In their tear-gassed standoffs with police in Ferguson, Missouri, some protesters have retaliated with that centuries-old weapon of urban revolutionaries and improvisational militaries alike: the Molotov cocktail.
Easy and cheap to make, the Molotov cocktail is thought to have been invented during the Spanish Civil War, where it was used by the Republicans against Nationalist tanks. The original design was a mixture of tar, ethanol, and gasoline in a beer bottle, creating a substance that’s both sticky and flammable; either an oil-soaked rag or a long, wind-proof match is inserted into the bottle’s mouth to act as a wick. When the “bottle bomb” hits its target, the sticky mixture of fuel and flame ignite, causing a large fireball and coating whatever it hits with fire.
But why is the weapon named after Vyacheslav Molotov, the Soviet foreign minister who signed the secret 1939 Nazi-Soviet non-aggression pact that heralded World War Two?
The answer comes from Finland.
The Molotov-Ribbentrop pact divvied Europe up into “spheres of influence,” carving Poland into Nazi and Soviet territory, while ceding Finland to the Soviets, who had previously controlled it under the Russian Empire.
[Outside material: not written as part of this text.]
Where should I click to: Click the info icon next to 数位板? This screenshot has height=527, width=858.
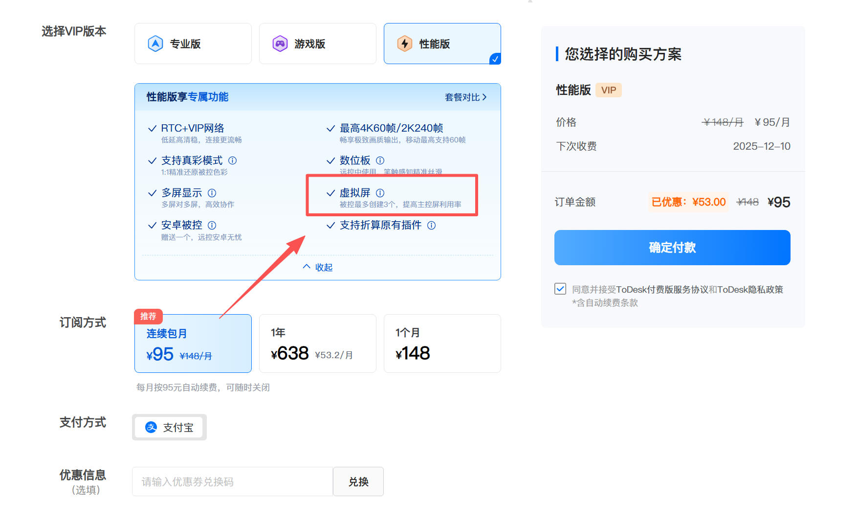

In the winter of 1939, after seizing eastern Poland and leaving the country’s west to the Third Reich, the Soviets invaded Finland. Molotov (“Hammer” in Russian) then said in a speech, “Tomorrow we will dine in Helsinki!” After Soviet bombs began to fall on Finnish troops, Molotov insisted that the Soviets were dropping food and drink instead. Exhibiting a keen wit, the Finns thus dubbed Soviet cluster bombs “Molotov bread baskets” (the food) and named the improvised weapons that they were using against Soviet armor “Molotov cocktails” (the drink).
The Finnish Alko corporation, a liquor conglomerate, mass-produced 450,000 Molotov cocktails during the war. The weapon proved instrumental in halting the Soviet advance toward the Finnish capital. The use of Molotov cocktails spread during the war, among Allied and Axis forces alike. In 1940, as Nazis threatened to invade the United Kingdom, the British armed home guard units with the weapon as a form of civil defense.
So Molotov, the war-mongering Bolshevik, ended up lending his name to a bomb known for its popularity in anti-Communist protests behind the Iron Curtain.
Fast forward to today in the United States. The Bureau of Alcohol, Tobacco, and Firearms considers Molotov cocktails a “destructive device” under the National Firearms Act. This does not mean that the weapon is banned—only that you must register your Molotov cocktail with the ATF.
Of course, you will be prosecuted for hurling one at a police car.